APIs for Dummies (don’t read the python code section. We are using R instead of python)
The OpenAlex API will return JSON in a web browser which can be read by a human.
You simply type the API route and the directory (entities) you are looking up into your browser. The directories are massive, so it is necessary to drill down into a known subdirectory or filter. Directories (entities) = institutions; works; authors; sources; topics; publishers; funders. Examples:
Institutions
https://api.openalex.org/institutions?search=Southampton https://api.openalex.org/institutions/https://ror.org/01ryk1543
Works (research outputs)
Authors
e.g. https://api.openalex.org/authors/https://orcid.org/0000-0002-4726-8018
Results are returned in pages of 25 results as standard.

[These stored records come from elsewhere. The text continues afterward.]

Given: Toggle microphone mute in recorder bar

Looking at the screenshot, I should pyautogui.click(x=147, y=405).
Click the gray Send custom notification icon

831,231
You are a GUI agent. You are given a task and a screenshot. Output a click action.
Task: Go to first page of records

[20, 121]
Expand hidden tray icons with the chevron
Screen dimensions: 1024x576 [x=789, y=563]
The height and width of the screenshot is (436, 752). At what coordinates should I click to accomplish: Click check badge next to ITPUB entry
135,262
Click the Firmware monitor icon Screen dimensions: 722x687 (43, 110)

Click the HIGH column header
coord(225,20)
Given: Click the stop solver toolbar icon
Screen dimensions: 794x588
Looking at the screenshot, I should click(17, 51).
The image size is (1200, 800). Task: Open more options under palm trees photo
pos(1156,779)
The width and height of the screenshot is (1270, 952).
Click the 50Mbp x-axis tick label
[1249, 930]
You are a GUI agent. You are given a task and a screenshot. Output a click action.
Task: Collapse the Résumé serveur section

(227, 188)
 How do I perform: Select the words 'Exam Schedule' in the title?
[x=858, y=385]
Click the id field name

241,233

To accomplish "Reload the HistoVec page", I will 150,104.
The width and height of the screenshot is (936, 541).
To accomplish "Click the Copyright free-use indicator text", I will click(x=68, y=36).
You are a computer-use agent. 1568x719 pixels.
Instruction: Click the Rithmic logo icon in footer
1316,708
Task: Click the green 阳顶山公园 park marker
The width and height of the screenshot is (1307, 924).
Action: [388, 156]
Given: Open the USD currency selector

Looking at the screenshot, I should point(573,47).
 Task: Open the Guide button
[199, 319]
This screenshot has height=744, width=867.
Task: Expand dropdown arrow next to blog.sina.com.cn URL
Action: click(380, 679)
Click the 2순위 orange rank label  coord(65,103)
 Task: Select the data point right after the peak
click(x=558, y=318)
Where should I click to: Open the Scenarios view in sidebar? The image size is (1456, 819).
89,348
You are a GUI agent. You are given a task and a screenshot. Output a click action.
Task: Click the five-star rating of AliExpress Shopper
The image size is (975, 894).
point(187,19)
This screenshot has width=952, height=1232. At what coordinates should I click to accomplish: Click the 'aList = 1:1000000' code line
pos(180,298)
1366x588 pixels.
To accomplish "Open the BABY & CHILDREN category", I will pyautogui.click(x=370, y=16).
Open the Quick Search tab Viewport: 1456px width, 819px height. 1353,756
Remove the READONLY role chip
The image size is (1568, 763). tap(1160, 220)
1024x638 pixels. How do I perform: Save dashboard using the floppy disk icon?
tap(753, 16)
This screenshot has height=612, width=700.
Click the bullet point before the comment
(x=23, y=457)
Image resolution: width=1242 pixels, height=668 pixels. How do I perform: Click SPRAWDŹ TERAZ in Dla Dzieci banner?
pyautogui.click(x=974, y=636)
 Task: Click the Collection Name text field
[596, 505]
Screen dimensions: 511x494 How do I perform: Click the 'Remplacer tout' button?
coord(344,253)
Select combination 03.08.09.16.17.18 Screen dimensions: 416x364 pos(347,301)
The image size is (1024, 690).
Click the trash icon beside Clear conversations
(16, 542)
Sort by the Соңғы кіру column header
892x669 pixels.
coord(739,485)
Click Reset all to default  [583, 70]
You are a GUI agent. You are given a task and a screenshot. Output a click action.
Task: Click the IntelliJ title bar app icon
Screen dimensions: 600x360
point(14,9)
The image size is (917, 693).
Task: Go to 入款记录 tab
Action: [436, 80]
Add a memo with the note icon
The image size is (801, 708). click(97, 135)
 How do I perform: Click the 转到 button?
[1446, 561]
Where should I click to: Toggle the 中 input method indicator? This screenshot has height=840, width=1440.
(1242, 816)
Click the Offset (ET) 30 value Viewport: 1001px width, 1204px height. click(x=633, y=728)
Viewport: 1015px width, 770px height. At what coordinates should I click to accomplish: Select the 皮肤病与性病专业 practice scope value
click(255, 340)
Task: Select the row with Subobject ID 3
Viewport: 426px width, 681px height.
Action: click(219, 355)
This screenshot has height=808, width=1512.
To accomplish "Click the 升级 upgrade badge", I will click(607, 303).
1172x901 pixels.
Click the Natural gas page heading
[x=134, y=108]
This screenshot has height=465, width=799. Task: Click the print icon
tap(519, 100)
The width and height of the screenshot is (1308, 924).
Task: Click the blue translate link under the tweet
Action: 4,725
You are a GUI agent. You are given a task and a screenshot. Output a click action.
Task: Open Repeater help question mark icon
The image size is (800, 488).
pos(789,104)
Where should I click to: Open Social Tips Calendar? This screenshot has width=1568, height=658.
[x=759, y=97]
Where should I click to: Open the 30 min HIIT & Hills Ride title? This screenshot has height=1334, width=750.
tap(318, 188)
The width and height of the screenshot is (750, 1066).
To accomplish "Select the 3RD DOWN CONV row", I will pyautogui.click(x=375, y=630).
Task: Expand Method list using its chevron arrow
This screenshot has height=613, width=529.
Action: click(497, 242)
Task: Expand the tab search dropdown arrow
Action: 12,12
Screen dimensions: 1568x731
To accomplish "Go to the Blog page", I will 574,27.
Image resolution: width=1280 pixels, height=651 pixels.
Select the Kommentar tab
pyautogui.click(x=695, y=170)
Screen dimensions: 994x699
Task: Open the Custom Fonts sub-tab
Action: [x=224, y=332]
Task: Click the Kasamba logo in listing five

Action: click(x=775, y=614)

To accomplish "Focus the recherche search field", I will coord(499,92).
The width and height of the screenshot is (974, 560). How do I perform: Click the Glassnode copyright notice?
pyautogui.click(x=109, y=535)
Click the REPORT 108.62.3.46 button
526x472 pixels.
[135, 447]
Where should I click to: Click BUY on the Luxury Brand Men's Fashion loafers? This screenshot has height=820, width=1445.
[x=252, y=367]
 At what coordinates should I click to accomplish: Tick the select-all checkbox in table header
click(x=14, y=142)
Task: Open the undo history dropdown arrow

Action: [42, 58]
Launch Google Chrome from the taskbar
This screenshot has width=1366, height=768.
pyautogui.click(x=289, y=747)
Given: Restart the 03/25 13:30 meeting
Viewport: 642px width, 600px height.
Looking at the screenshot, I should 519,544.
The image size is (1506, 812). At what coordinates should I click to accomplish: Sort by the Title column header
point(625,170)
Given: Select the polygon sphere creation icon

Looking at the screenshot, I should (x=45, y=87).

To find research outputs with a UoS affiliation published in May 2024, paste this into Firefox:
Count = total number of works (research outputs). There are 25 results per page (so 524/25 = 21 pages in total. Each result is one research output and you can click to see the authors, title, DOI, funding info etc.
Open R Studio - New file - R script
When you are writing an R script, you can use # at the start of a line to write comments to explain and document your code. Everything on the line following # is ignored by R when it runs the code.
Install and load the packages httr (for making requests to APIs)and jsonlite (for working with JSON data). Why these 2 packages? Because Steven knows they are useful! There are great resources online explaining packages, including R for Librarians written for our team.
Note that you need to enclose the package name in “” to
install.packages but not with the library
command to load.
# install and load httr and jsonlite
install.packages("httr")
install.packages("jsonlite")
library(httr)
library(jsonlite)
You can also install packages by clicking on Packages > Install and type a package name.
Then we define our search parameters variables date1, date2, and institution. Remember that in this example we are looking for research outputs with a UoS affiliation published in May 2024.
# Define parameters
date1<-"2024-05-01"
date2<-"2024-05-31"
ror<-"https://ror.org/01ryk1543"
The next step is to add your email address to the request header to add you to the API “polite list”. I have used my email address, you will need to change it to yours.
email <- "nsc@soton.ac.uk"
Data frames in R provide a structured, tabular format (like a spreadsheet) to organise and efficiently analyse potentially mixed data types. This section also builds the initial API endpoint URL for the first page of results.
#setup dataframe for a full API call
publication_data <- data.frame(
Authors = character(),
Title = character(),
Publisher = character(),
Sourcetitle = character(),
Type = character(),
DOI = character(),
Hyperlink.DOI = character(),
CollaboratingHEIs = character(),
Pubdate = character(),
Is.OA = character(),
OA.colour = character(),
License = character(),
Any.repository = character(),
Repositorylist = character(),
Datasets = character(),
SDG = character(),
Funder = character()
)
api_endpoint<-(paste0("https://api.openalex.org/works?filter=from_publication_date:",date1,",to_publication_date:",date2,",institutions.ror:",ror))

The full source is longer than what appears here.